It’s been about two months since I bit the bullet and started a Tumblr. Being the anti-Hipster that I am, I tried really, really hard to delay creating a Tumblr like every other 20 year-old girl mildly interested in fashion and cats. I tried, I really did. I failed.
Since that fateful night when I birthed “Cat Nap Couture” (shameless self promotion will ensue, be warned), I have not been able to escape Tumblr’s addictive grasp. I Tumble at work (as a Social Media Agency intern, this addiction is applauded), I tumble at home, I tumble on my iPod touch and Android phone. Tumblr has filled the void left in my heart since I abandoned my personal blog on WordPress in September.
And apparently I’m not the only one.
Are You Ready to Tumbl(r)?
Mashable released an article Thursday declaring Tumblr’s official surpassing of 8-year old WordPress for most blogs hosted. In January, four-year-old Web site Tumblr only had 7 million blogs. Today, they host almost 21,000,000.

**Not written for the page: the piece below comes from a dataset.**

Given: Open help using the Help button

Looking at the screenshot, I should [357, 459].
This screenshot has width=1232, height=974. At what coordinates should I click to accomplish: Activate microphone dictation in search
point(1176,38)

As someone who uses both platforms extensively, I’m not surprised at all by Tumblr’s rapid growth. My WordPress blog was professional, clean and…complicated. The lack of a social media feature allowed a very limited dialogue between my readers and me. Some readers added me on Facebook, some readers left nasty comments criticizing my outfits (too bad I have their IP addresses), but I was mostly limited to Facebook links and Twitter updates to publicize and discuss a new post. Plus, posting on WordPress while inserting pictures and videos was often a glitchy and lengthy ordeal.
Where Tumblr wins the blogging battle is in its accessibility and simplicity. A blog can be created in minutes; I input my email address, chose a domain name and “Cat Nap Couture” went live. I immediately started searching for my friends, found blogs to follow, and began reblogging my favorite 30 rock memes, cat pictures and Lady Gaga GIF’s.

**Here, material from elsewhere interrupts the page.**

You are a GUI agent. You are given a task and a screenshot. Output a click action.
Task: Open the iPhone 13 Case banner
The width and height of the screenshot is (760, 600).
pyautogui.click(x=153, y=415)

On Tumblr I get instant feedback from complete strangers about a new pair of shoes or a funny video I found. On WordPress, all I got was a comment from my Grandma saying, “oh, honey, you look so tired xoxo!”
It’s not the
destination platform, it’s the journey
As a social media agency intern for LGD Interactive, a digital marketing and advertising agency in Miami, I get to admin and write blogs for major luxury real estate brands on both WordPress and Tumblr. I’ve learned since starting to work for LGD Interactive that SEO’ing and keywording a blog can bring in tons of traffic.

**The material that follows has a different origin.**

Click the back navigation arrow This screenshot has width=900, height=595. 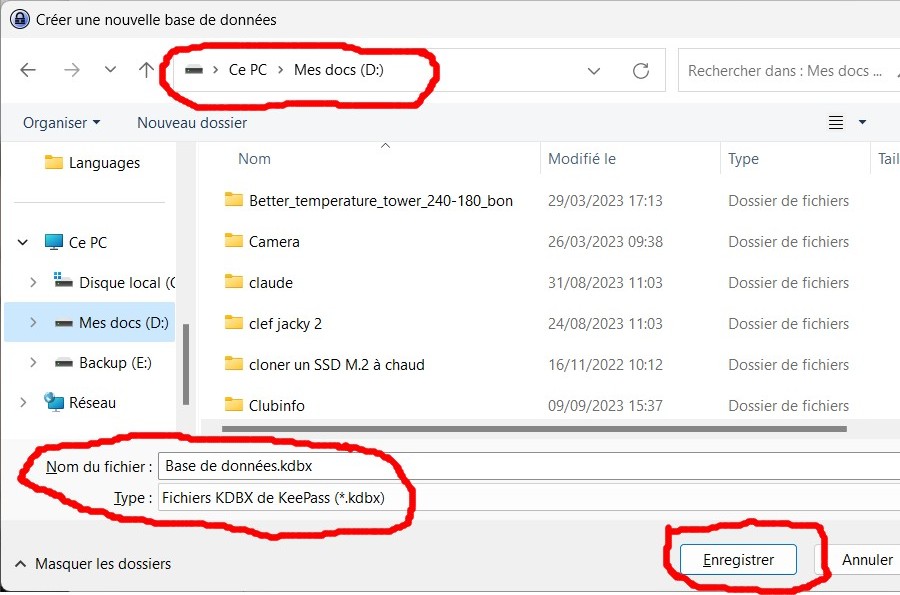(x=28, y=70)
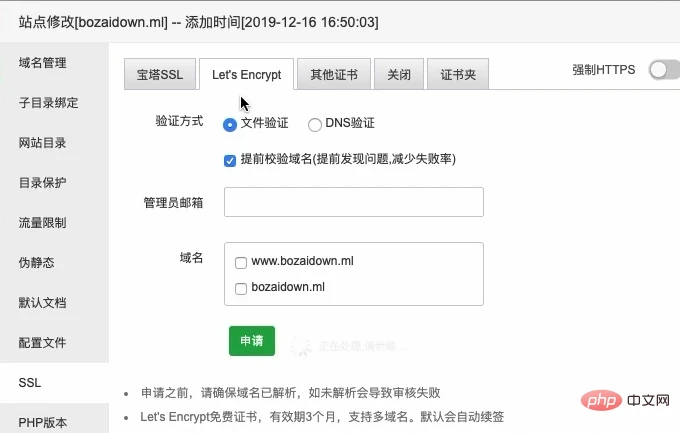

So I started tagging all my posts on Tumblr with “cat”, “kitten” and every variation thereof. As I watch my followers grow, I’ve learned that creating a successful blog can be done on any platform, Tumblr, WordPress, Blogger etc. It’s what you do with the blog that determines the results.
So for now, the easy interface and convenience of Tumblr allows me to quickly post words of wisdom such as “me want food” and GIF’s of cats playing drums. But while Tumblr will continue to grow with mindless (but hilarious) blogs like Paula Deen Riding Things, WordPress will always remain the standard professional blogging platform.